### INSTRUCTION:
Repeat the lines of these records word for word, leaving out the pictures.
===== RECORDS FOR PROCESSING
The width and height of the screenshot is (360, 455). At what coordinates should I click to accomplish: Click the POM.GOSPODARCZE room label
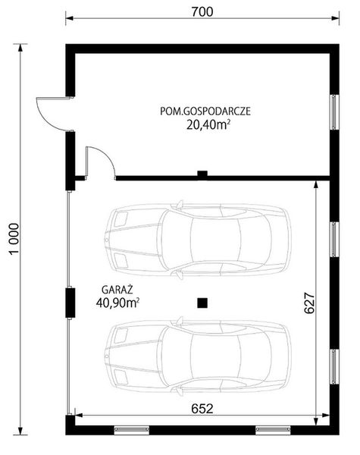coord(205,111)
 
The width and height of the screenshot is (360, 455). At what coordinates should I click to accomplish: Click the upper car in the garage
coord(198,239)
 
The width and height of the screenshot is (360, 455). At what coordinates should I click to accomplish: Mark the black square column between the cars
coord(202,303)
==========
### CORRECT RESPONSE:
The width and height of the screenshot is (360, 455). At what coordinates should I click to accomplish: Click the POM.GOSPODARCZE room label
coord(205,111)
 
The width and height of the screenshot is (360, 455). At what coordinates should I click to accomplish: Click the upper car in the garage
coord(198,239)
 
The width and height of the screenshot is (360, 455). At what coordinates should I click to accomplish: Mark the black square column between the cars
coord(202,303)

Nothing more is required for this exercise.